Task inputs:
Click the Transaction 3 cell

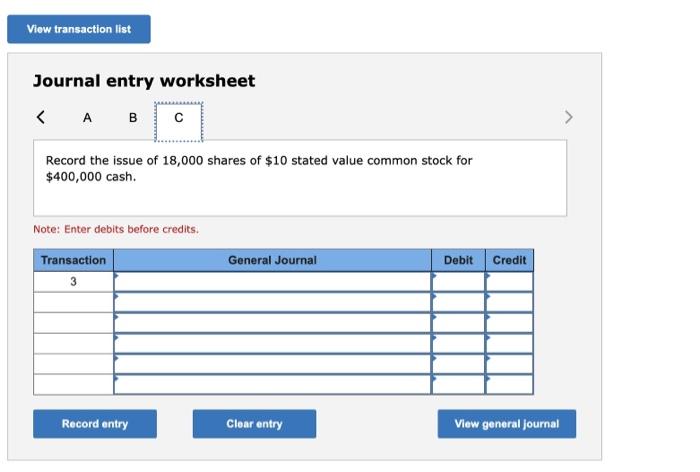pyautogui.click(x=73, y=282)
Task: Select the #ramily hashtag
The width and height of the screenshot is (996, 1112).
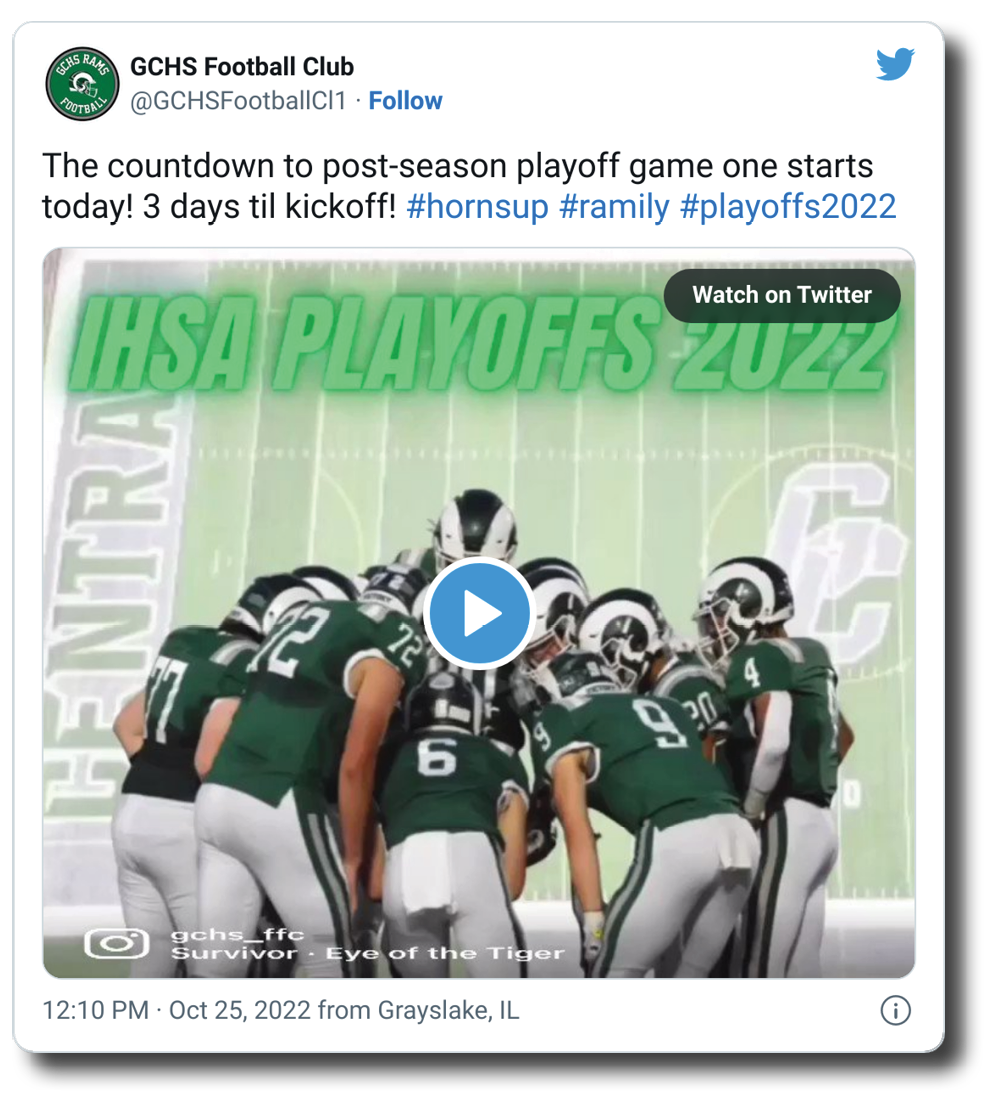Action: (x=614, y=207)
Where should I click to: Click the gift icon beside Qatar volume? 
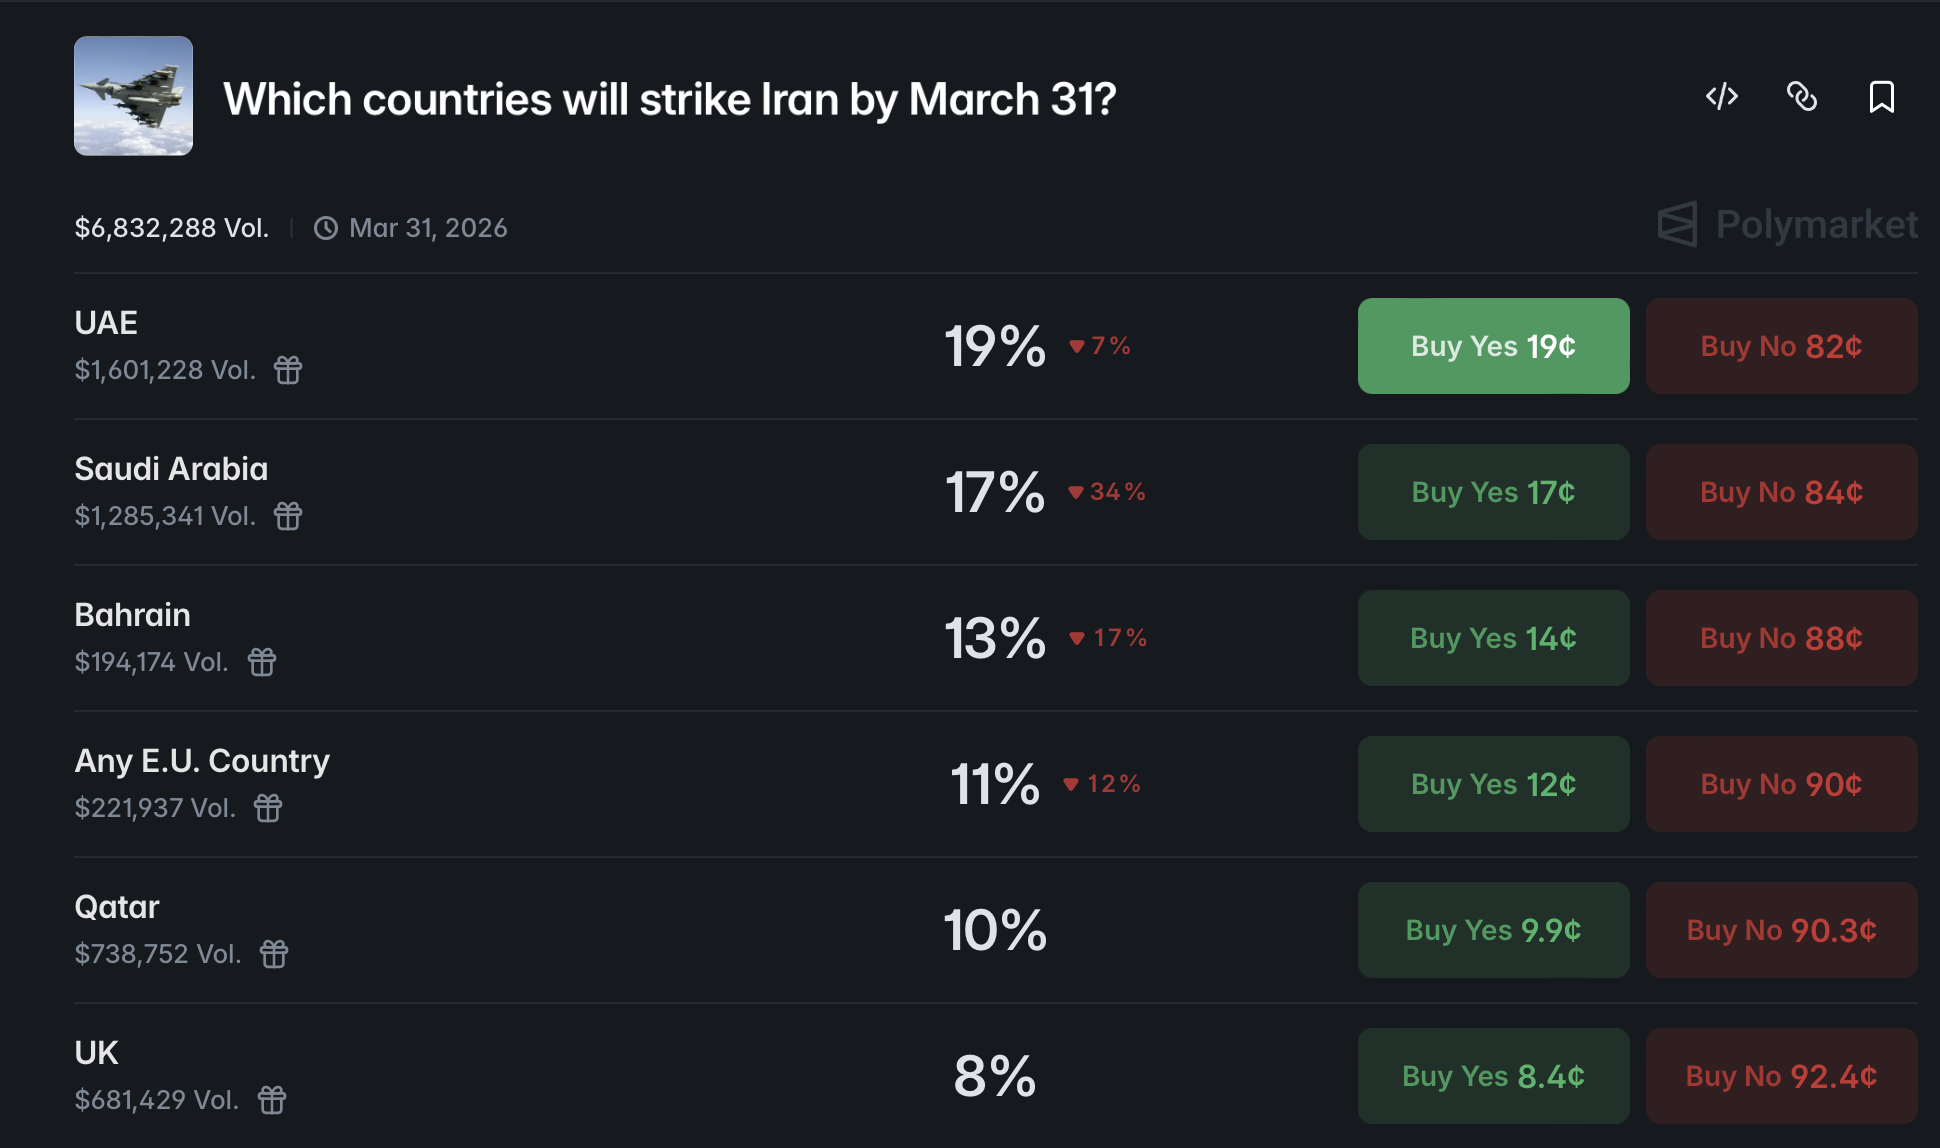(x=274, y=954)
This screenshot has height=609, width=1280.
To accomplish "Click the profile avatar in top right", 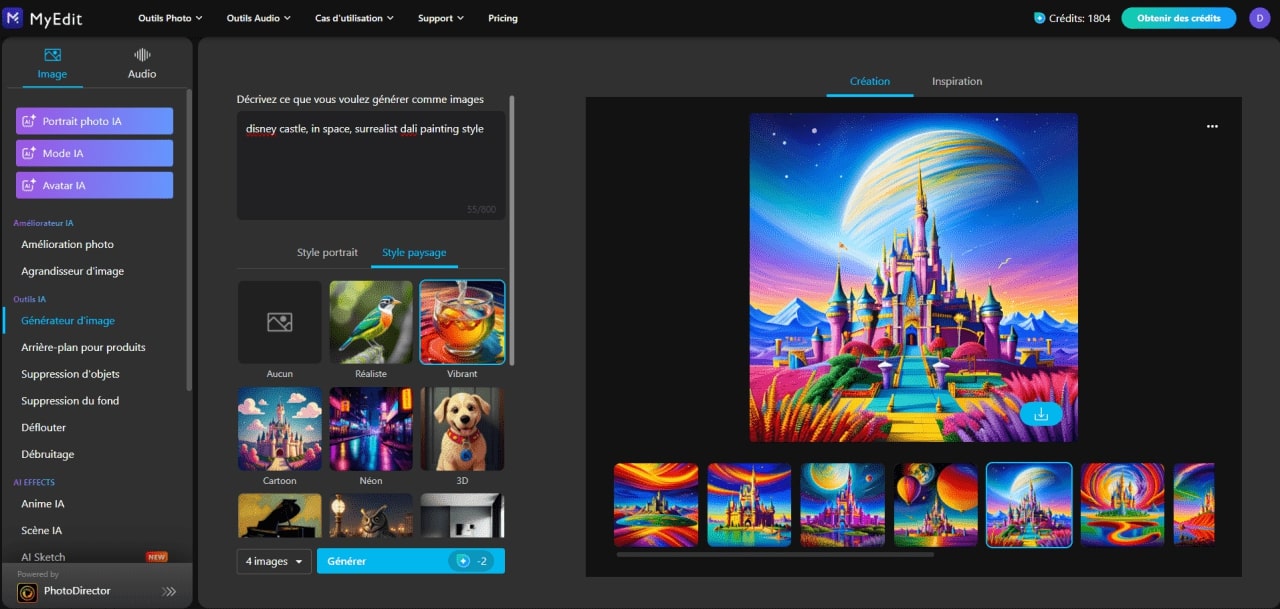I will (1259, 17).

Directions:
From the first line of the entries above down to the line holding "This screenshot has height=609, width=1280.", quote each line exactly and nothing else, skipping pictures.

Output for this task:
Click the Transaction 3 cell

pyautogui.click(x=73, y=282)
Task: Select the #ramily hashtag
The width and height of the screenshot is (996, 1112).
Action: (x=614, y=207)
Where should I click to: Click the gift icon beside Qatar volume? 
(x=274, y=954)
This screenshot has height=609, width=1280.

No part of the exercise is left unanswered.